Londres et Berlin sont à couteaux tirés sur les ventes à découvert
Une version édulcorée du règlement sur les ventes à découvert et les CDS sera soumise mardi aux ministres des Finances des Vingt-Sept. La semaine dernière, deux points d’achoppement persistaient.
Le premier concerne les restrictions aux ventes à découvert à nu qui seraient allégées dans le cas des titres souverains, par rapport au régime réservé aux actions. Le compromis élaboré par la présidence hongroise, base des discussions entre ministres, prévoit une «locate rule» proche de celle en vigueur en France. En substance, les opérateurs doivent disposer d’un arrangement leur permettant de se faire prêter le titre sous-jacent de leurs CDS de façon à garantir le règlement. L’Italie, en particulier, a insisté pour modérer les restrictions concernant la dette souveraine, au motif qu’elle voulait préserver la liquidité du marché de son papier.
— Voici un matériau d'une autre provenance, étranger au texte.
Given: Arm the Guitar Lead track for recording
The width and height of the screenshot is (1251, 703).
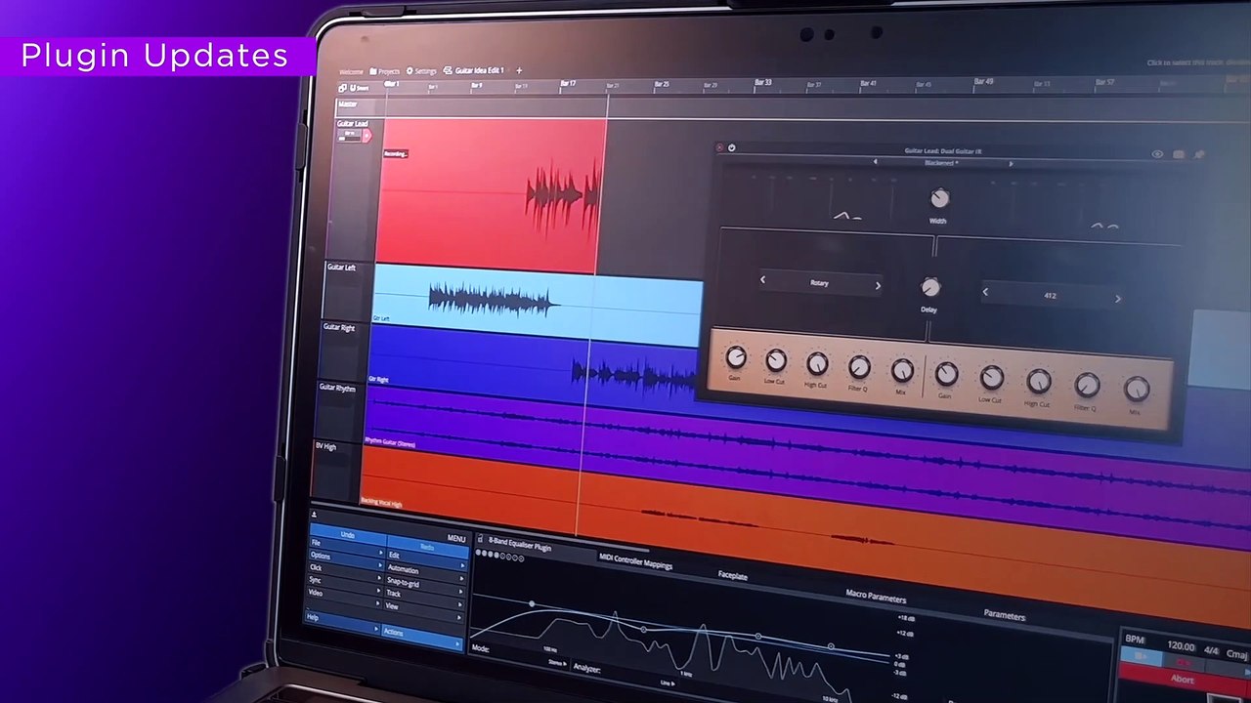Looking at the screenshot, I should (367, 136).
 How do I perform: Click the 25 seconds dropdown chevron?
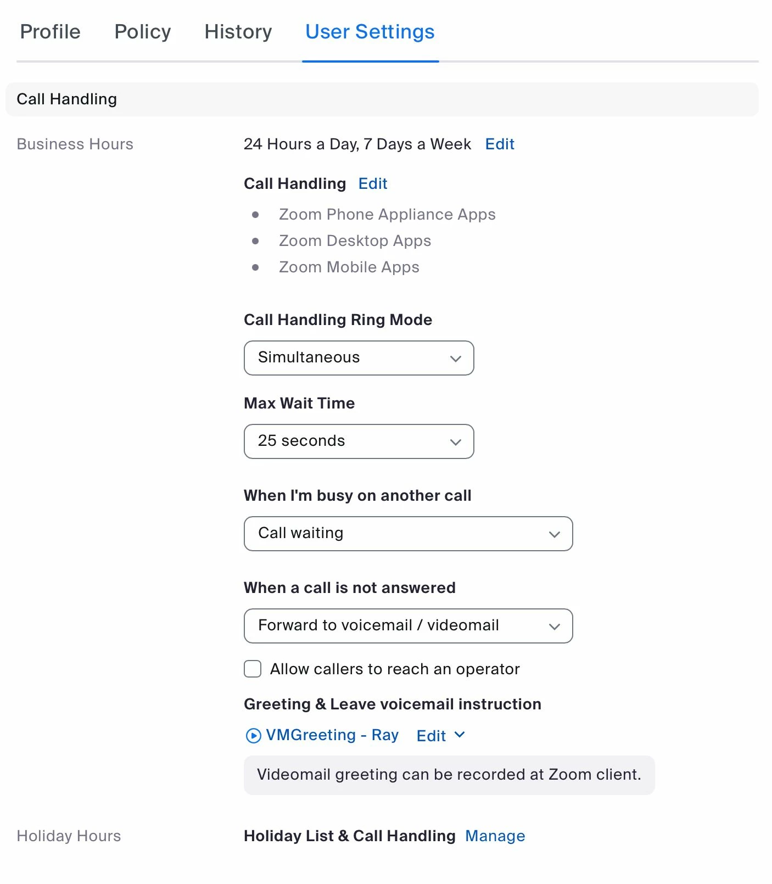coord(455,442)
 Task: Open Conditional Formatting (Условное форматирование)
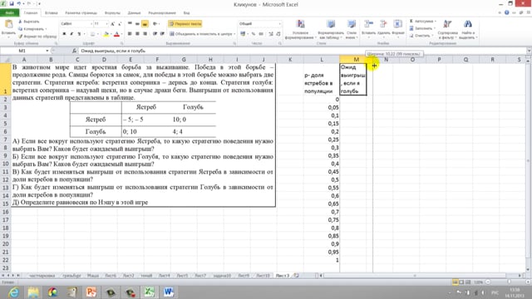(x=301, y=30)
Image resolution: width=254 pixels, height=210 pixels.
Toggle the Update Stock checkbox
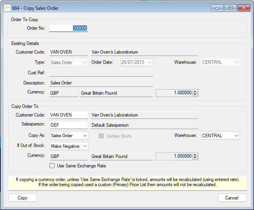click(101, 136)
«C’est un bon compromis entre le besoin de restrictions effectives pour limiter la spéculation, d’une part, et ceux de liquidité du marché, de l’autre», expliquait vendredi une source européenne. Londres était toutefois encore hostile à cette version la semaine dernière. A l’inverse, le ministre allemand Wolfgang Schäuble la juge insuffisamment sévère. Il souhaiterait remettre sur la table du Conseil l’interdiction des achats de CDS à nu sur la dette souveraine, laquelle n’était pas dans le texte de la Commission, mais a été proposée par le Parlement.
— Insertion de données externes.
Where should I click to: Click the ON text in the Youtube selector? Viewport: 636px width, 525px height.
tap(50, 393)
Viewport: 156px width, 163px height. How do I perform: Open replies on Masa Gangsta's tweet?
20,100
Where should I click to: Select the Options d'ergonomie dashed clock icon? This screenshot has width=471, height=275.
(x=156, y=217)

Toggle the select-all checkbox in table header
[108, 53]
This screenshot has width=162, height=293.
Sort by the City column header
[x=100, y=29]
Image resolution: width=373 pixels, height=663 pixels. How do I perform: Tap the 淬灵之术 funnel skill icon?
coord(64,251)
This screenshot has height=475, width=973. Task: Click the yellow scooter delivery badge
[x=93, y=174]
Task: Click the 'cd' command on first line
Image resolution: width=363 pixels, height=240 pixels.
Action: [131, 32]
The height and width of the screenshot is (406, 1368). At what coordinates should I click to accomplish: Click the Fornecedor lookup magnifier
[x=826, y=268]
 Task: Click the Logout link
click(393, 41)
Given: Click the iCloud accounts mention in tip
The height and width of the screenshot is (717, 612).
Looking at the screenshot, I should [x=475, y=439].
L’obligation de transparence des opérateurs sur les positions courtes des opérateurs de marché, selon des seuils variables selon qu’elle est destinée au public ou au superviseur, qui seront définis ultérieurement par l’Autorité européenne des marchés (Esma), n’est, elle, pas contestée.
Par ailleurs, la capacité d’intervention directe de l’Esma en cas de «menaces qui pèsent sur le bon fonctionnement et l’intégrité des marchés financiers ou sur la stabilité» du système financier est également âprement contestée par Londres. Le compromis qui sera soumis aux ministres se situe déjà très en-deçà de la proposition de la Commission. En effet, l’Esma pourra décider de restrictions voire d’une interdiction des ventes à découvert sur tel ou tel titre uniquement avec le «consentement» des pays concernés par cette interdiction. Londres estime que c’est encore trop.
«Si on prive l’Esma de capacité d’intervention, on crée un précédent déplorable pour la supervision européenne», avertit une source européenne.